Vobramitamab duocarmazine (MGC018)
- Délivre une charge cytotoxique de duocarmycine.
- L'essai de phase 2 TAMARACK a testé deux niveaux de dose (2,0 vs 2,7 mg/kg toutes les 4 semaines).
- rPFS d'environ 9 mois dans les deux bras, avec des réponses PSA50 d'environ 40–45 %.
- Le développement a été arrêté en raison de taux élevés d'épanchement pleural (~30–45 %) et d'épanchement péricardique (12–18 %), des toxicités inhabituelles dans la gestion du cancer de la prostate et difficiles à surveiller.
Ifinatamab déruxtécan (ADC basé sur DXd)
- Cible également B7-H3 mais utilise une charge d'un inhibiteur de la topoisomérase I.
- A démontré des réponses radiographiques objectives dans plusieurs types de tumeurs, y compris le mCRPC.
- Le profil de toxicité semble plus gérable, avec principalement des nausées, vomissements, fatigue et anémie de grade 1–2.
- Progression vers une évaluation de phase 3 dans le mCRPC de première ligne contre le changement d'ARPI ou le docétaxel.
Engageurs immunitaires bispécifiques
Principes mécanistiques
- Les engageurs de cellules T-bispécifiques lient les cellules T CD3-positives aux cellules cancéreuses de la prostate exprimant des antigènes de surface spécifiques, favorisant une cytotoxicité ciblée indépendante de la présentation par le complexe majeur d'histocompatibilité (MHC - de l’anglais Histocompatibility Complex).
Xaluritamig (AMG 509 ; STEAP1 × CD3)
- STEAP1 est fortement exprimé dans le cancer de la prostate et peu exprimé dans les tissus normaux.
- Les données de phase 1/2 avec le xaluritamig montrent des réponses PSA50 chez environ 50% des patients et des réponses PSA90 chez environ 30%.
- Activité observée dans les métastases ganglionnaires, osseuses et viscérales, y compris les lésions hépatiques.
- Le développement de phase 3 est en cours dans le mCRPC de ligne plus avancée, avec des plans pour passer plus tôt dans le cours de la maladie.
Pasritamig (KLK2 × CD3)
- Cible KLK2, une kallicréine spécifique de la prostate liée au PSA (KLK3).
- Dans un essai de phase 1, le pasritamig a démontré des réductions significatives du PSA avec un dosage toutes les 6 semaines.
- Des études de phase 3 sont en cours dans le mCRPC de deuxième et troisième ligne, avec une expansion potentielle vers des contextes plus précoces.
Agents émergents dans le futur paysage thérapeutique
Diversité mécanistique
- Les radioligands, les ADC et les bispécifiques offrent des mécanismes distincts qui peuvent surmonter la résistance aux ARPI et aux taxanes.
Sélection pilotée par les biomarqueurs
- L'expression du PSMA, l'expression de B7-H3 et l’éstatSTEAP1/KLK2 guideront de plus en plus le séquençage des thérapies.
Considérations sur la toxicité
- Le risque d'épanchement avec les ADC basés sur la duocarmycine, les effets liés aux cytokines avec les bispécifiques et la suppression médullaire avec les radioligands nécessitent des stratégies de surveillance adaptées.
Positionnement dans le paysage thérapeutique
- À mesure que les données de phase 3 deviennent matures, ces agents pourraient passer d'une thérapie de ligne avancée à une thérapie plus précoce, en particulier pour les patients atteints d'une maladie viscérale ou d'une progression réfractaire aux ARPI.
Conclusions
Les agents non chimiothérapeutiques émergents transforment le paysage thérapeutique du mCRPC. Les radioligands continuent de s'étendre au-delà du PSMA-617, avec de multiples agents affinant le dosage, la structure du ligand et les plateformes d'administration.
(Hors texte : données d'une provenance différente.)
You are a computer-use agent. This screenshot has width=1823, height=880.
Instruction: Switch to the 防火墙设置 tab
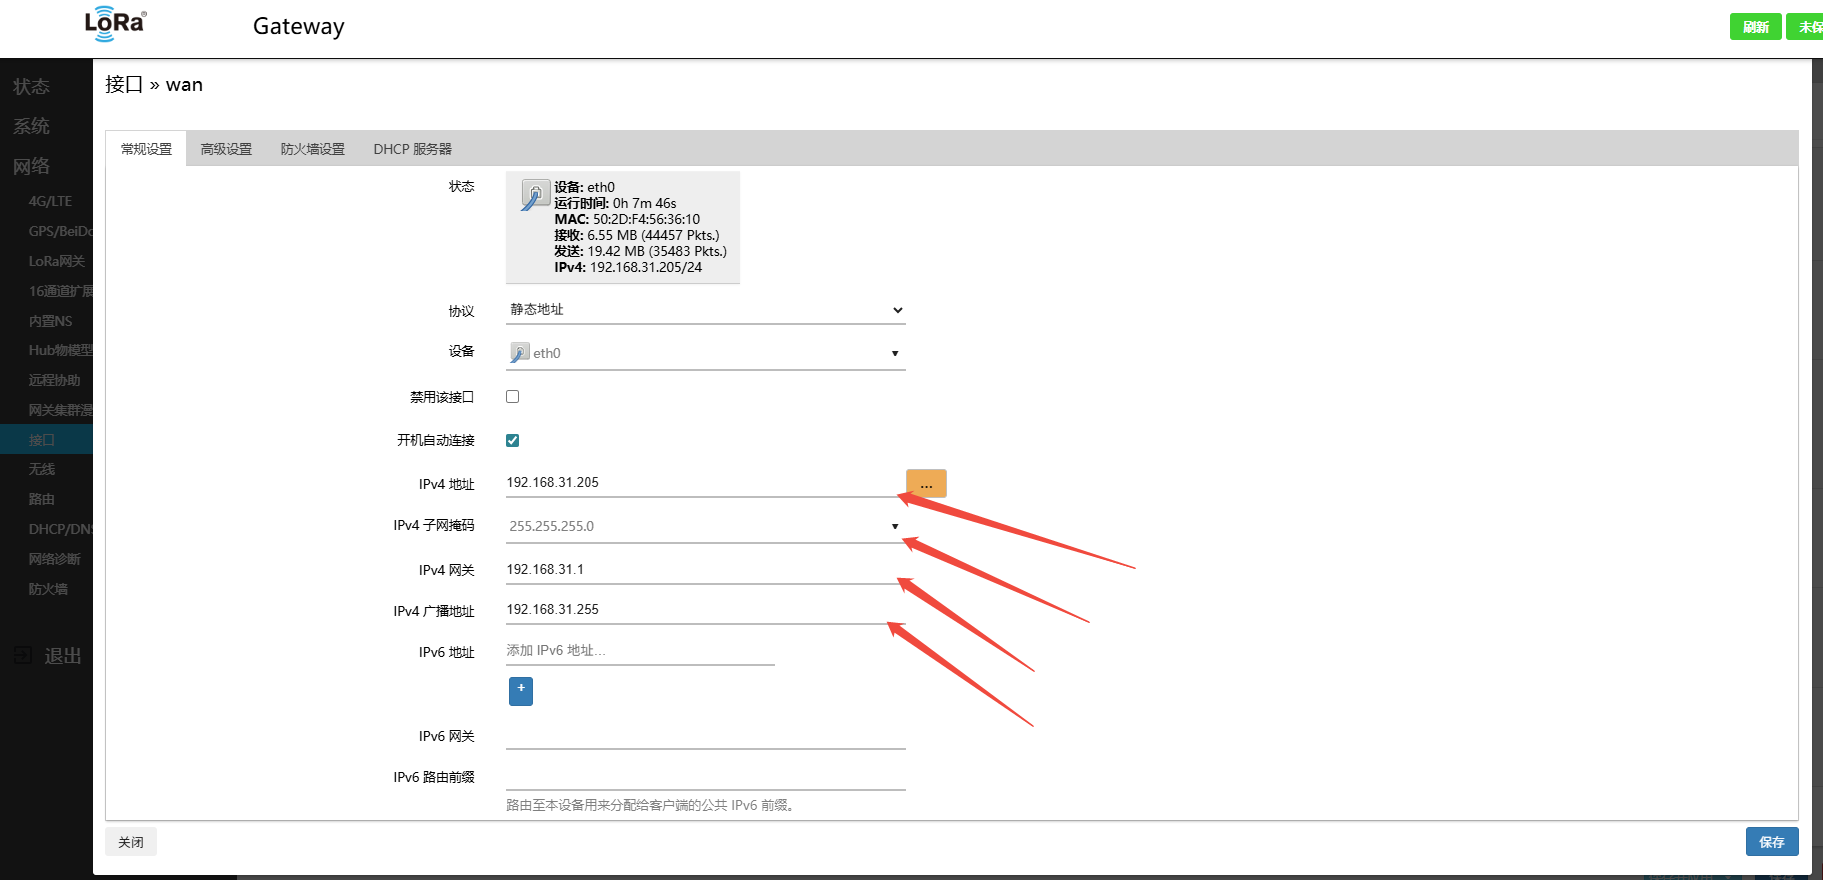point(312,149)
Les ADC dirigés contre B7-H3 démontrent une preuve de concept, avec des constructions de nouvelle génération telles que l'ifinatamab déruxtécan offrant une meilleure tolérance. Les engageurs immunitaires bispécifiques ciblant STEAP1 et KLK2 montrent une activité précoce substantielle, y compris dans les métastases viscérales, et progressent rapidement dans le développement clinique. Ensemble, ces modalités offrent de nouveaux mécanismes pour contrer la résistance, élargir les options thérapeutiques et soutenir des stratégies de traitement plus personnalisées pour le cancer de la prostate avancé.